Nightmare Night. Dark Matter Day · 8:54pm Oct 27th, 2017
Is anyone at Nightmare Nights Dallas? I will be joining Needling Haystacks MLP Physics panel at 4pm on Saturday 28 October (by Skype link - while I would love to take a trip to Texas, it’s not very practical right now). Come along to hear a group of physicists discuss, and possibly argue, about the sonic rainboom, multiple timelines, and how things like orbital mechanics and genetics might work in Equestria.
Back home, I will be part of a slightly more serious (or maybe not) panel in Oxford on Dark Matter Day, Tuesday 31 October. There are similar public science events happening around the world to celebrate the invisible side of the Universe, so check out what’s going on near you at: Dark Matter Day.
So, do you need some dark matter for display purposes? I've got a couple pounds of the stuff building up in the filters in the house, and don't really need it.
4709519
I feel you, man. About 70% of my house by mass consists of dark matter.
I finally found the numbers I needed, dividing by approx the speed of light, at the Earth orbit due to teh sun, theres about 2 million neutrinos per cubic metre. Given theyre supposed to oscilate between three widely differeing masses, Id say take the highest mass and divide by 3, multiply by 2 million, and if it exceeds 10 billion, then thats dark matter?
4709519
A display of genuine dark matter wouldn't really work, since you can't see it. Thanks for the offer, but I'll let you keep it for your own DMD party.
4709545
Neutrinos were once a dark matter candidate, but they've now been ruled out. They're just too light, and move too fast to shape galaxies.
4709588
But molecules move too fast to form any structures, but over large enough sampled volume, they become an atmosphere, with currents and eddies and mass densities.
4709632
Neutrinos don't clump on scales as small as galaxies, but we know from rotation curves that dark matter dominates the mass of galaxies, so we need a cold dark matter candidate to explain small scale structures like the Milky Way.
4709645
How much does the mass energy of the gravity field of a galaxy weigh, relative to the overall missing mass?

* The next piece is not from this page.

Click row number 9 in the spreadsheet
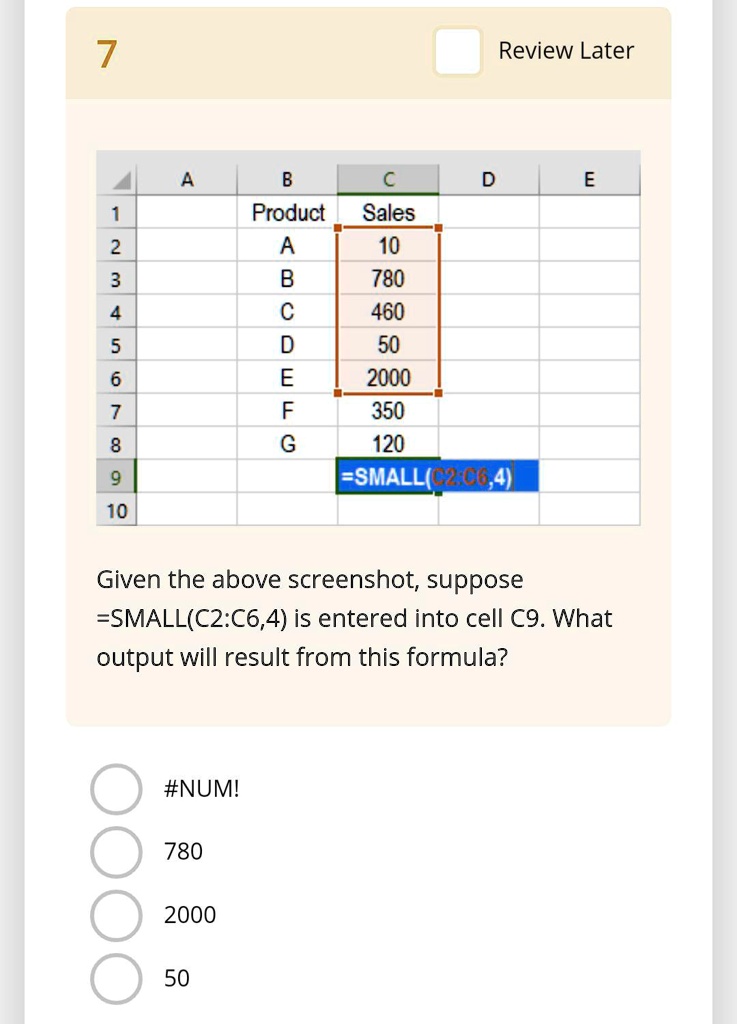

Assuming the mass energy of the gravitational field of the sun is approximately equal to the mass of the Earth I think it was?

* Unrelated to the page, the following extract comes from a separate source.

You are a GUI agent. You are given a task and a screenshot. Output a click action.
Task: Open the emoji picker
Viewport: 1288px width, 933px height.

4709588 ....so.... it's like politicians' ethics, right? It exists in theory and there have been several experiments that lean toward its reality, but nobody has an actual sample, and even if they did, you can't examine it.
Unfortunately, I cannot attend.
For a moment I was like 'Noooo, I missed meeting you because I didn't check Fimfic for like a week and a half' due to, well, back to back pony cons.
Then I read the blog and relaxed. Phew!